======== Items ========

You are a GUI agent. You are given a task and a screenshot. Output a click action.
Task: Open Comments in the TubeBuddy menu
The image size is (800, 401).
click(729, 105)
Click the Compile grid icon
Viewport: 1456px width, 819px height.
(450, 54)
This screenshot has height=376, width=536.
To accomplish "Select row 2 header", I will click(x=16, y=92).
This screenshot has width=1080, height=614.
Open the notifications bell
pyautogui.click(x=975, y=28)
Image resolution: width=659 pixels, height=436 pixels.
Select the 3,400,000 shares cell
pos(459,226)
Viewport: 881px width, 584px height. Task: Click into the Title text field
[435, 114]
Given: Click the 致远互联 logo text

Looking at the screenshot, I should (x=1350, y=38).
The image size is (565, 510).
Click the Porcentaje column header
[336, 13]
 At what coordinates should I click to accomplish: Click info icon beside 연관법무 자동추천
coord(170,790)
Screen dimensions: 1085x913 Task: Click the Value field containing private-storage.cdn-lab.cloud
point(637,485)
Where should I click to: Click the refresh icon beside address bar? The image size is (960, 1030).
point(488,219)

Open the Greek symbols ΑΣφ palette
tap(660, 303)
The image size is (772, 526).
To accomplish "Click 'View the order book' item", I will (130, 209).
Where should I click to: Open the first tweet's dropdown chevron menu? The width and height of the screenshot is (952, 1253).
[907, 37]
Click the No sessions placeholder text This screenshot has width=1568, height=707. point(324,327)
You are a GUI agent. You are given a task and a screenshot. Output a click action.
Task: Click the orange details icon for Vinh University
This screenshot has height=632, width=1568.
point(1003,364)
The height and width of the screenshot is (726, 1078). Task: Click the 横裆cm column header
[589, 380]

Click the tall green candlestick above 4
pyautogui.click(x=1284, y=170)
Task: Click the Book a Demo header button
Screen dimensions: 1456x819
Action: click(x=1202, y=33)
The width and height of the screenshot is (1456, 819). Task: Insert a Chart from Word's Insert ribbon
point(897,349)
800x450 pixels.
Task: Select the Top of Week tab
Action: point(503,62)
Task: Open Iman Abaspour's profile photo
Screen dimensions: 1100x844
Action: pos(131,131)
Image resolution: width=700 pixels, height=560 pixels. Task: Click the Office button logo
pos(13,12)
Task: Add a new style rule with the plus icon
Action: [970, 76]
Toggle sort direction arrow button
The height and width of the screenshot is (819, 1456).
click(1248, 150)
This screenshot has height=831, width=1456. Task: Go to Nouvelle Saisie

========

▶ **Required task**:
Rewrite the rows from the line that has "The width and height of the screenshot is (1456, 819)." through the last row, changing "Chart" to "SmartArt graphic" and leaving everything else as it is.

▶ **Solution for this task**:
The width and height of the screenshot is (1456, 819). Task: Insert a SmartArt graphic from Word's Insert ribbon
point(897,349)
800x450 pixels.
Task: Select the Top of Week tab
Action: point(503,62)
Task: Open Iman Abaspour's profile photo
Screen dimensions: 1100x844
Action: pos(131,131)
Image resolution: width=700 pixels, height=560 pixels. Task: Click the Office button logo
pos(13,12)
Task: Add a new style rule with the plus icon
Action: [970, 76]
Toggle sort direction arrow button
The height and width of the screenshot is (819, 1456).
click(1248, 150)
This screenshot has height=831, width=1456. Task: Go to Nouvelle Saisie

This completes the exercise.